Objectif 1: Réécrivez plus brièvement le paragraphe de l'extrait qui commence par « La tâche qui consiste », en conservant ses faits principaux.
_ _ _
Vous n'êtes pas membre (devenir membre) ou pas connecté (se connecter)
Georges Kaplan

Georges Kaplan

Georges Kaplan ne s’appelle – de toute évidence – pas vraiment Georges Kaplan puisque Georges Kaplan est un leurre. Né en 1975 dans une grande ville du sud de la France qui fût autrefois prospère grâce à son port, Georges Kaplan a principalement quatre centres d’intérêts dans la vie : sa famille, la musique, les bateaux (à voile) et l’économie. Ceux qui le connaissent considèrent Georges Kaplan comme un « libéral chimiquement pur » qui pense pour l’essentiel s’inscrire dans la tradition de la pensée libérale classique française et celle de l’école autrichienne d’économie. Il gagne honnêtement sa vie sur les marchés financiers et passe le temps en publiant des articles sur son blog http://ordrespontane.blogspot.com/

Le hasard n’existe pas

Audience de l'article : 2355 lectures
Nombre de commentaires : 1 réaction
À la fin de son cours, un professeur lance un défi à ses étudiants : ils doivent, pour la prochaine séance, concevoir une fonction capable de générer dix nombres aléatoires. En sortant de la salle de classe, la plupart des étudiants sont intimement persuadés de la trivialité de l’exercice ; en une demi-heure, se disent-ils, ce sera bouclé. Ils rentrent chez eux, s’installent devant leur ordinateur et c’est là qu’ils commencent à réfléchir.

La tâche qui consiste à concevoir un générateur de nombres aléatoires est aussi simple en apparence qu’elle est complexe en réalité. Comment créer le hasard ? Comment concevoir un algorithme – c’est-à-dire un système forcément déterministe – qui génère un résultat qui échappe à toute explication déterministe ? Eh bien c’est impossible. Les esprits les plus brillants se sont frottés à ce problème et tous en ont conclu qu’il n’est tout simplement pas possible de créer un tel algorithme. Tous les générateurs de nombres aléatoires [1] sont en réalité des générateurs de nombres pseudo-aléatoires ; c’est-à-dire qu’ils simulent le hasard en créant des séquences de nombres dont il est plus ou moins difficile d’identifier les propriétés déterministes.
_ _ _
Objectif 2: Mettez dans une liste JSON de chaînes les lignes du listing, à raison d'une chaîne par ligne et sans les lignes vides, en partant de la ligne qui contient « Identify the location of Knee Pads. » et en allant jusqu'à la fin du listing.

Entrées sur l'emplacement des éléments
_ _ _
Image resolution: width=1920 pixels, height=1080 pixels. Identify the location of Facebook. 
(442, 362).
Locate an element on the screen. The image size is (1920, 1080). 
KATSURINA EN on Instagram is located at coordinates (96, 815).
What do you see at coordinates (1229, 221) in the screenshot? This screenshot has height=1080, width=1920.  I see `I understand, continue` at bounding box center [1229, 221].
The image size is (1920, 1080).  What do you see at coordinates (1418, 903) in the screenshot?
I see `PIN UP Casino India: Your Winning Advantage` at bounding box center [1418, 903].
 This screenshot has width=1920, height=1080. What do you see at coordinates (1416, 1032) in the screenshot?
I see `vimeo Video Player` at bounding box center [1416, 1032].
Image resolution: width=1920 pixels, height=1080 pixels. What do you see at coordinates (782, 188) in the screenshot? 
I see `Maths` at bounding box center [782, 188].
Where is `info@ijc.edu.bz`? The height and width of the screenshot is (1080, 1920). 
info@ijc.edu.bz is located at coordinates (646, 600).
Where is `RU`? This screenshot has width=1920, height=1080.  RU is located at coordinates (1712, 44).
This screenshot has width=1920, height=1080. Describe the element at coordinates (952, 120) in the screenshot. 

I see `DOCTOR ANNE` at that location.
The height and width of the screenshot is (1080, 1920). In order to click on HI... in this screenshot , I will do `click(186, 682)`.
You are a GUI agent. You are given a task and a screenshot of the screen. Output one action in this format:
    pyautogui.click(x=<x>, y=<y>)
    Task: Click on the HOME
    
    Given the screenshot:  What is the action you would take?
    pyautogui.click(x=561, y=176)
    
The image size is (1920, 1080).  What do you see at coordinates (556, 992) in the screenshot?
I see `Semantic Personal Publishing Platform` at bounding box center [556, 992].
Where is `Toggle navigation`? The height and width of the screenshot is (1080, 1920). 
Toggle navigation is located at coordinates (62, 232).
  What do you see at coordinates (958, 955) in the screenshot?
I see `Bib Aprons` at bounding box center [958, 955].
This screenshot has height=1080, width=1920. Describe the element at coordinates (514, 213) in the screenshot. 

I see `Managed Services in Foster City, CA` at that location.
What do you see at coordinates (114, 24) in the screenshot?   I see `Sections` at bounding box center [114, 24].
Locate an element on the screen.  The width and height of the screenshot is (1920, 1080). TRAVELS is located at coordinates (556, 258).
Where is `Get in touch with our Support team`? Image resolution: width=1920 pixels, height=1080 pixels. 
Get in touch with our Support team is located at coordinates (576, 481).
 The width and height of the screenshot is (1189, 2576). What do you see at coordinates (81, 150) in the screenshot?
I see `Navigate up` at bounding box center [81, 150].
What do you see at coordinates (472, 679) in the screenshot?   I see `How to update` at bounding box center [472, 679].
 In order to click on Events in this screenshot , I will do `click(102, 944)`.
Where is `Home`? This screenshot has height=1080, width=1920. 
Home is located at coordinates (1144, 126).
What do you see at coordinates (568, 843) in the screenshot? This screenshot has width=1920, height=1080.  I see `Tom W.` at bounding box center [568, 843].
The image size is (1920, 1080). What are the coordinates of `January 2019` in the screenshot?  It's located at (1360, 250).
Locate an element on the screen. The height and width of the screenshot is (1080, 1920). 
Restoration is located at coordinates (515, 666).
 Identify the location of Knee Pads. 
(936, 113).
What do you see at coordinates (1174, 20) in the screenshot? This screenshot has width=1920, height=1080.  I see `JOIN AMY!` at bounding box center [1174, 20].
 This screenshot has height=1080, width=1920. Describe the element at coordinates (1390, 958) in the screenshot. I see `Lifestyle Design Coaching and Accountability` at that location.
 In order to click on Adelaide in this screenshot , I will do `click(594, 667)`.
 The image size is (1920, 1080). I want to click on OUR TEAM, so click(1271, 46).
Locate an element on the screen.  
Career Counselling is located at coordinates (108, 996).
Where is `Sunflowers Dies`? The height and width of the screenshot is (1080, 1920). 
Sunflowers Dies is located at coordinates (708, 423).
_ _ _
Sortie complète 1: Concevoir un générateur de nombres aléatoires paraît simple mais se révèle complexe en réalité. Un algorithme, système forcément déterministe, ne peut pas produire un résultat qui échappe à toute explication déterministe. Les esprits les plus brillants qui se sont penchés sur ce problème ont tous conclu qu'un tel algorithme est impossible. Tous les générateurs de nombres aléatoires sont en réalité pseudo-aléatoires. Ils simulent le hasard par des séquences de nombres dont les propriétés déterministes sont plus ou moins difficiles à identifier.

Sortie complète 2:
[
  " Identify the location of Knee Pads. ",
  "(936, 113).",
  "What do you see at coordinates (1174, 20) in the screenshot? This screenshot has width=1920, height=1080.  I see `JOIN AMY!` at bounding box center [1174, 20].",
  " This screenshot has height=1080, width=1920. Describe the element at coordinates (1390, 958) in the screenshot. I see `Lifestyle Design Coaching and Accountability` at that location.",
  " In order to click on Adelaide in this screenshot , I will do `click(594, 667)`.",
  " The image size is (1920, 1080). I want to click on OUR TEAM, so click(1271, 46).",
  "Locate an element on the screen.  ",
  "Career Counselling is located at coordinates (108, 996).",
  "Where is `Sunflowers Dies`? The height and width of the screenshot is (1080, 1920). ",
  "Sunflowers Dies is located at coordinates (708, 423)."
]